Despite such obvious positive indicators, critics questioned the political health of the Volunteer State. In the summer of 2023, Anne Applebaum, writing for the regime-approved Atlantic, wondered if Tennessee was actually a democracy, calling it the “model of one-party rule.”

Whatever journalists like Applebaum think about it, the proof of the pudding is in the eating. As the city of Nashville’s growth has flatlined, buoyed mainly through immigration, the counties around it have flourished. Williamson County is the ritziest of the bunch with a median income that puts it close to the top of the list of the nation’s wealthiest counties.

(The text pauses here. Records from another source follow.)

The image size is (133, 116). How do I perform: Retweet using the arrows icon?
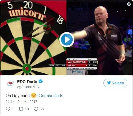coord(21,109)
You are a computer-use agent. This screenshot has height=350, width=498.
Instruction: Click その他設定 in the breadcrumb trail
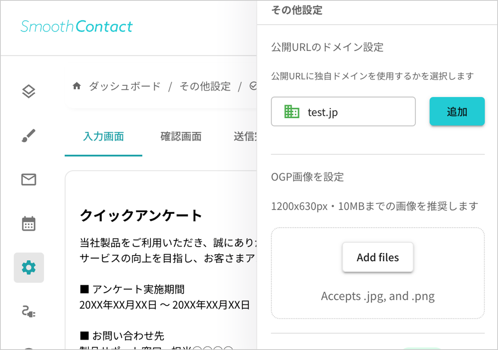205,86
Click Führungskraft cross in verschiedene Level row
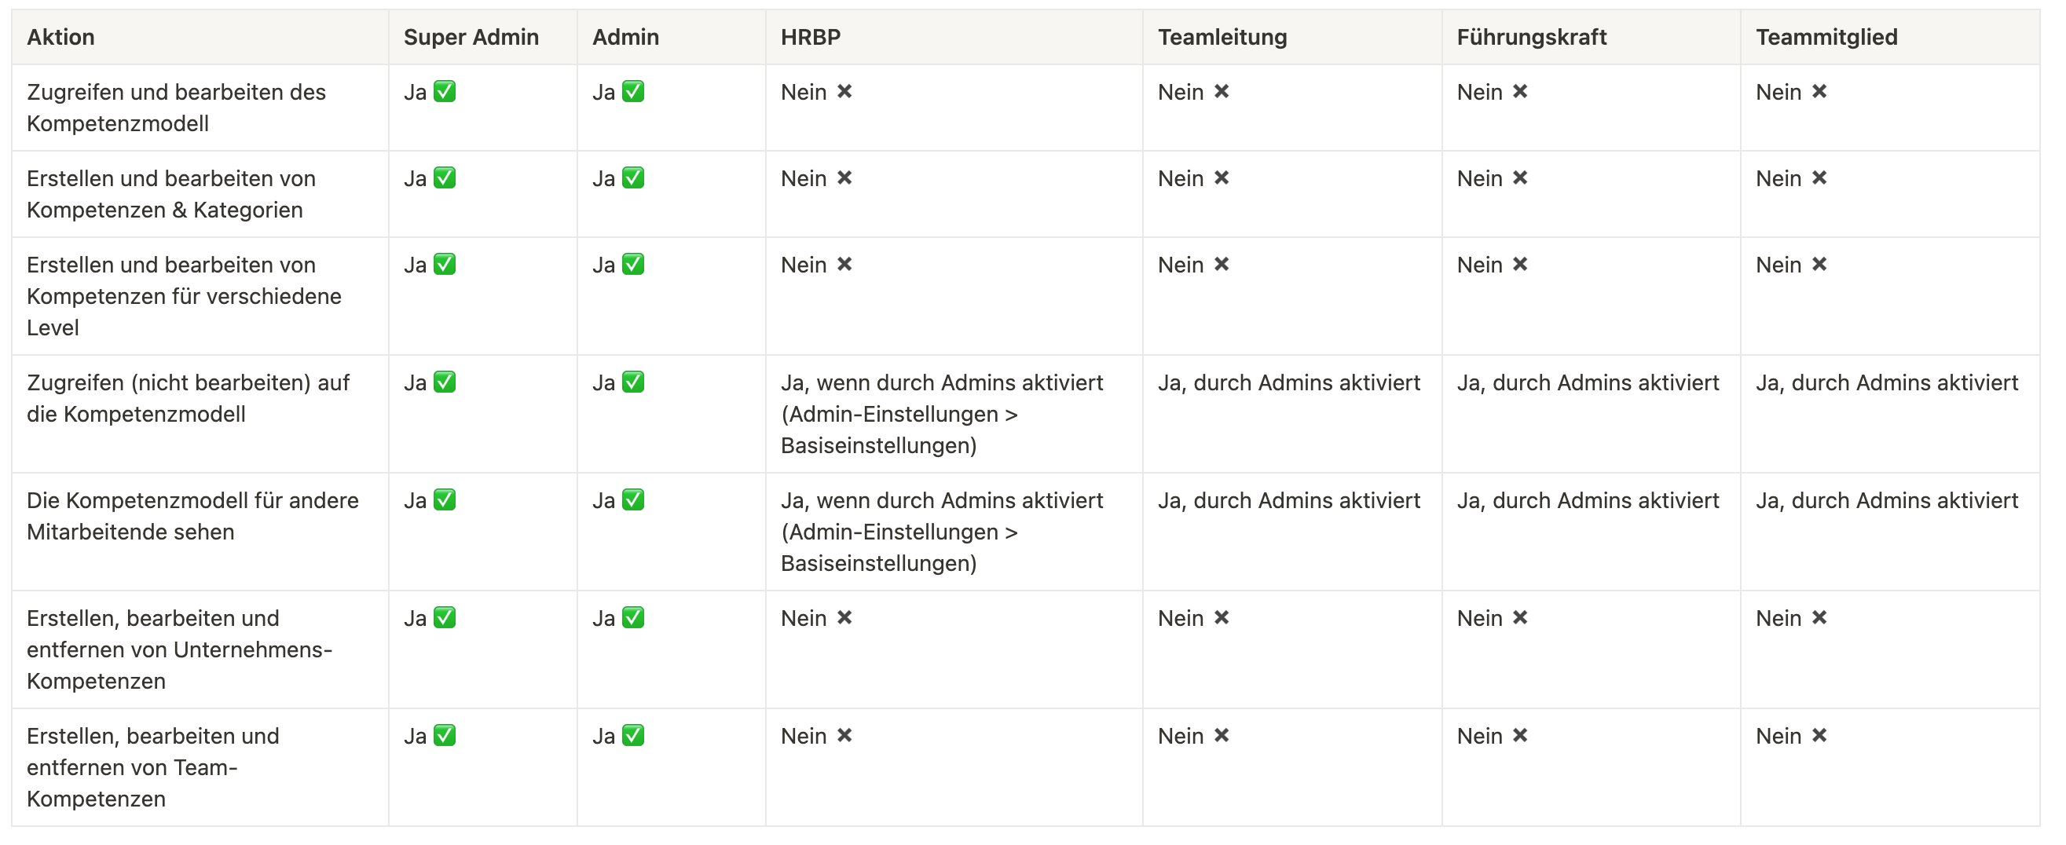The image size is (2066, 845). pyautogui.click(x=1520, y=265)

After Travis delivers his address, he steps off the stage, and he and I wander together out in front of one of the giant screens broadcasting the Derby. It’s raining, but not enough to deter us from getting an angle on the race.

The race begins, and Travis wonders belatedly—and obviously—if we can bet on this. “I got a guy,” he assures me. The race begins—the most exciting two minutes in sports. The favorite, Journalism, leads heading into the final stretch, but Sovereignty overtakes him.

The announcer calls the race. Sovereignty beats Journalism. The rain stops. The clouds clear. How’s that for symbolism? A moment of crystalline, cosmic clarity settles over the space. “Well, you want a beer?” Travis asks me. I smile. “Does a bear shit in the woods?”

Davis Hunt is a writer and filmmaker. He founded and serves as the editor of the Pamphleteer in Nashville.